Selected extract
# Iseki Hydraulic problems



## Rudiger101 (Oct 13, 2010)

Hello, I have an Iseki tx1410. When I purchased it I could'nt get the 3pt to work and the previous owner thought the fluid was just low. I took his word for it and besides the deal was to good to turn down even if they didn't work. I got her home and could get the 3pt to work but only if she was on full throttle and a very weak raise at that. Thinking that she was sucking air I went to replace all of the seals only to discover the the previous owner had stuck all standard seals and o rings in her instead of the correct metrics. Problem solved right, well the very first time I fired her up the hydraulics went up at half throttle and very jerky like when there is air in the system and though that everything was better but after a few minuets I was back to square one. She will only raise on full throttle and only if I help. I drained the oil and it was full of air bubbles. After this long story my question is am I still sucking air somewhere or could my pump just be completely shot. I did find a lot of steel in the oil the first time I drained it. Any help would be great. Thanks, Rudiger


----------



## Hoodoo Valley (Nov 14, 2006)

First of, does it leak oil at all? Have you cleaned the suction screen and filter? If there is metal in the fluid, you could be plugged up with other stuff.


----------



## Rudiger101 (Oct 13, 2010)

I can't find anywhere that it is leaking oil and the i did clean the filter. I put universal hydro fluid in but found out that it actually calls for 80w. Could the poor operation be caused by wrong fluid?


----------



## shona13 (Aug 12, 2011)

Hi Rudiger101 
did you ever find out what was wrong with the tractor ? 
Hutch.


----------

Data section
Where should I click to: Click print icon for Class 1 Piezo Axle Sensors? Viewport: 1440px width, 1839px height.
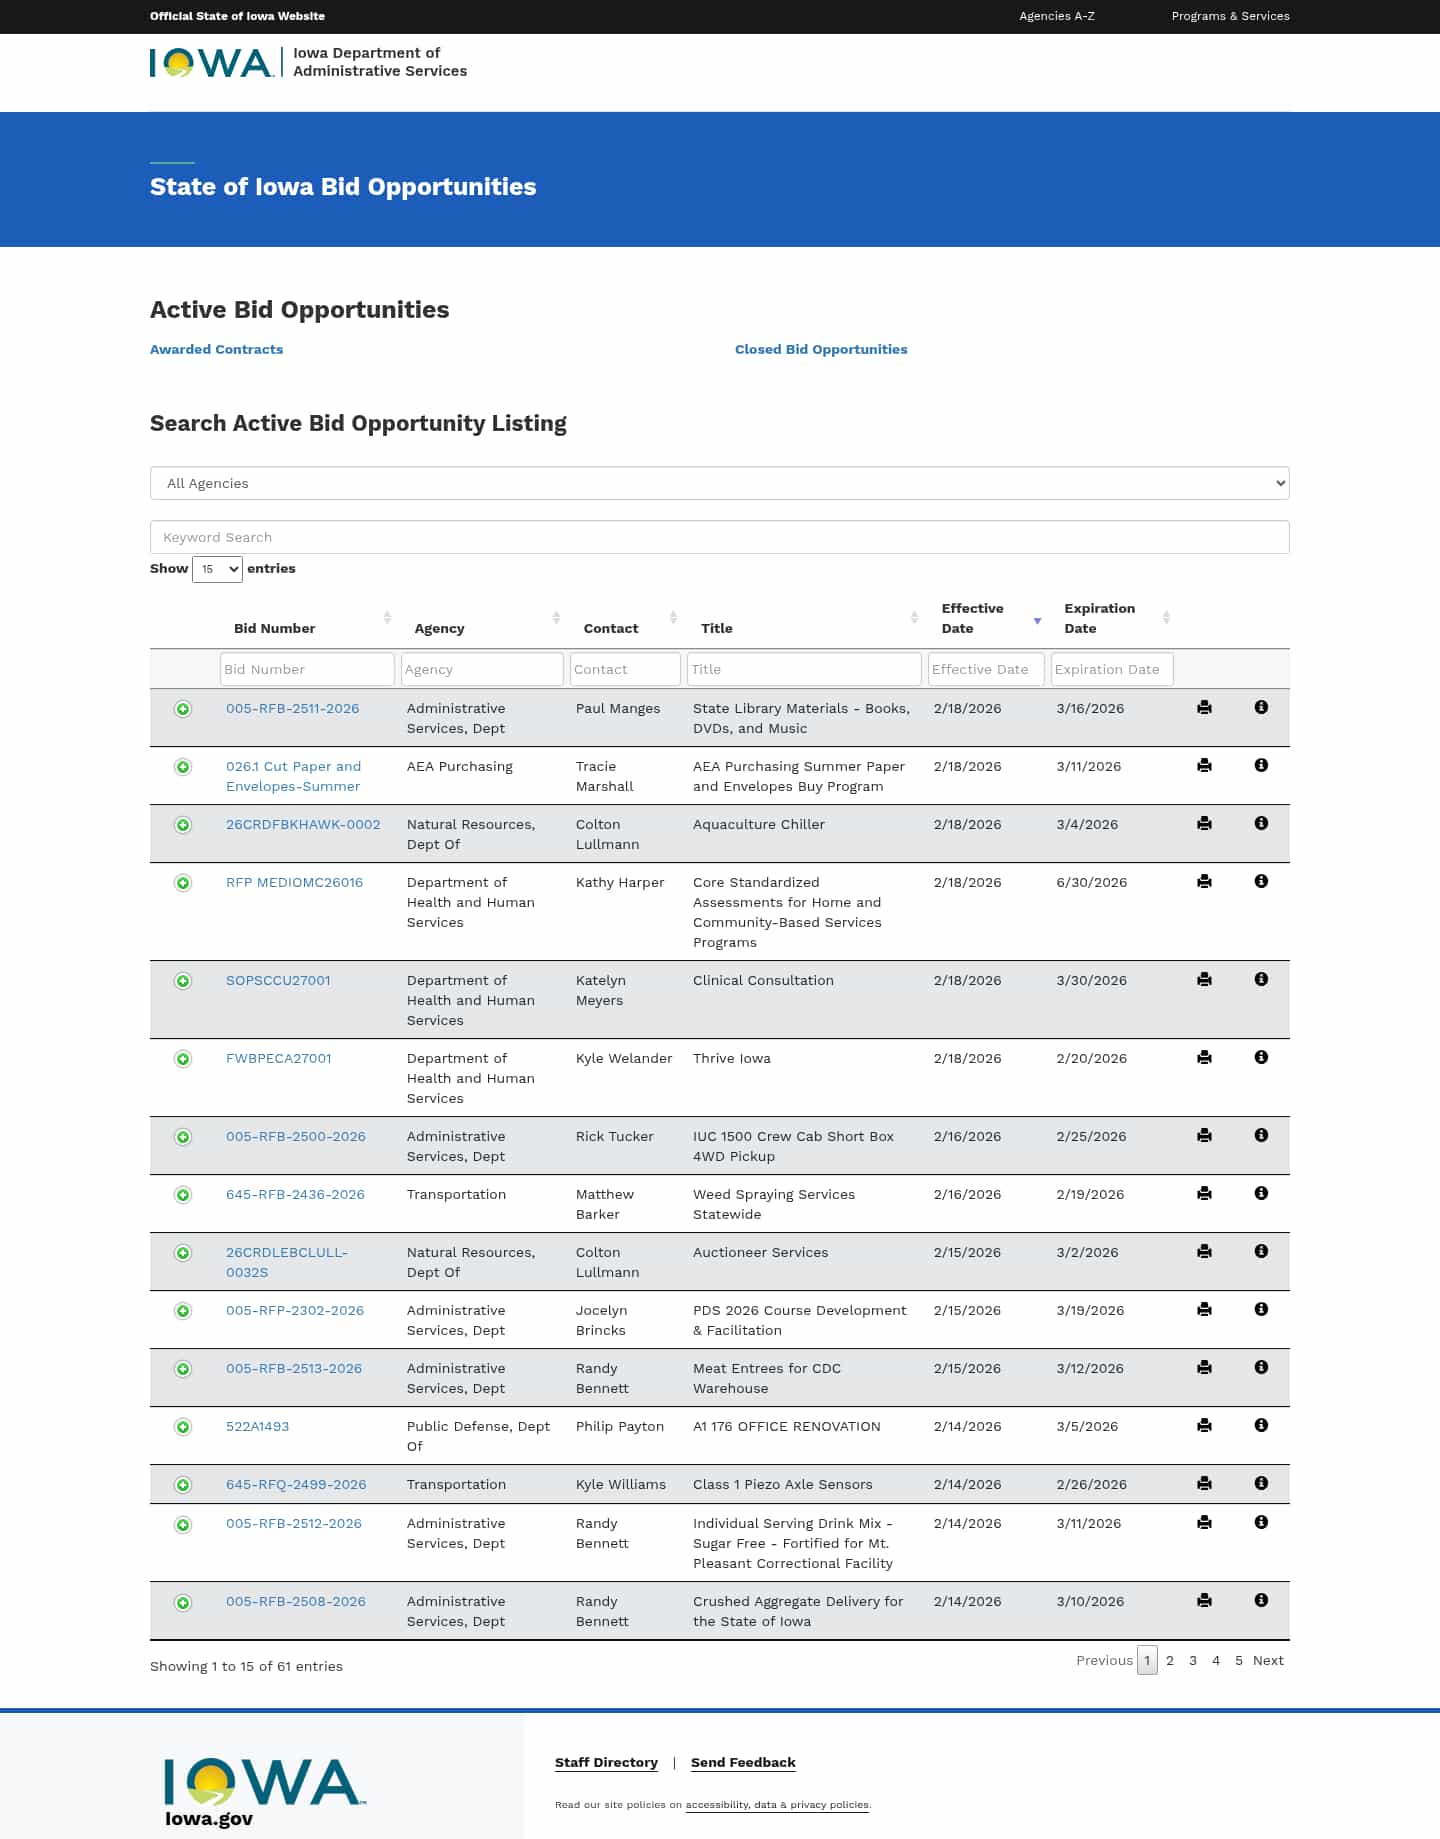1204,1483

...

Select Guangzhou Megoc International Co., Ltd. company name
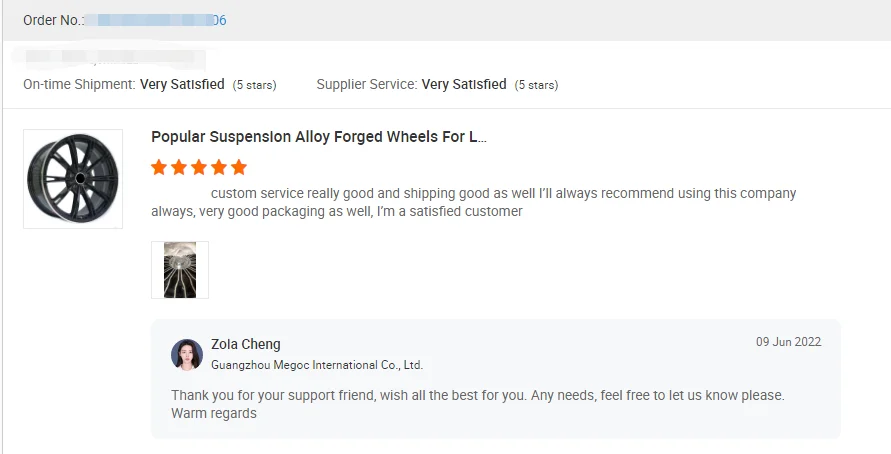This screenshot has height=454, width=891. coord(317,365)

...

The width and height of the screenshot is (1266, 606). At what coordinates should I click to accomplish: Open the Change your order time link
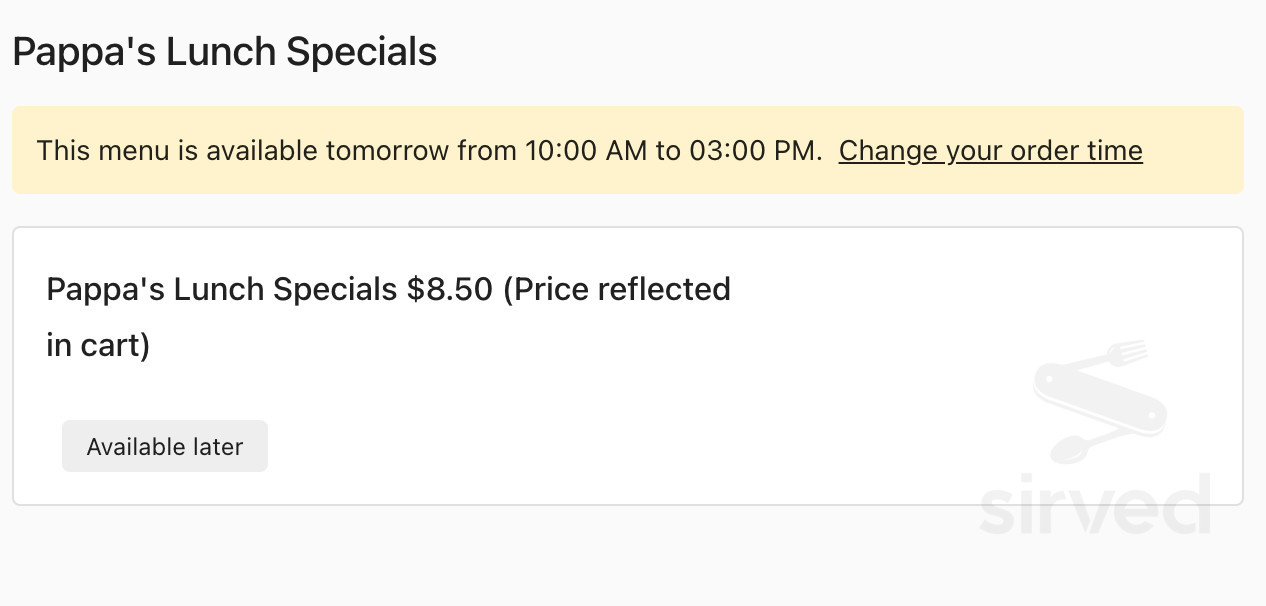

What you will do
a - Echo the Iseki hydraulics thread word for word, starting with "First of, does" and going on through "by wrong fluid?".
b - List every username that appears in a post header in the Iseki hydraulics thread, counting each one only once.
c - For each statement, say yes or no according to the Iseki hydraulics thread, and quote the words that decide it. (i) The previous owner had installed metric seals and O-rings. (ii) The first poster found a lot of steel in the oil on the first drain. (iii) The tractor calls for universal hydro fluid.
The data has no role in any of these tasks.

The answers
a -
First of, does it leak oil at all? Have you cleaned the suction screen and filter? If there is metal in the fluid, you could be plugged up with other stuff.


----------



## Rudiger101 (Oct 13, 2010)

I can't find anywhere that it is leaking oil and the i did clean the filter. I put universal hydro fluid in but found out that it actually calls for 80w. Could the poor operation be caused by wrong fluid?

b - Rudiger101, Hoodoo Valley, shona13

c -
(i) No: "the previous owner had stuck all standard seals and o rings in her instead of the correct metrics"
(ii) Yes: "I did find a lot of steel in the oil the first time I drained it."
(iii) No: "I put universal hydro fluid in but found out that it actually calls for 80w."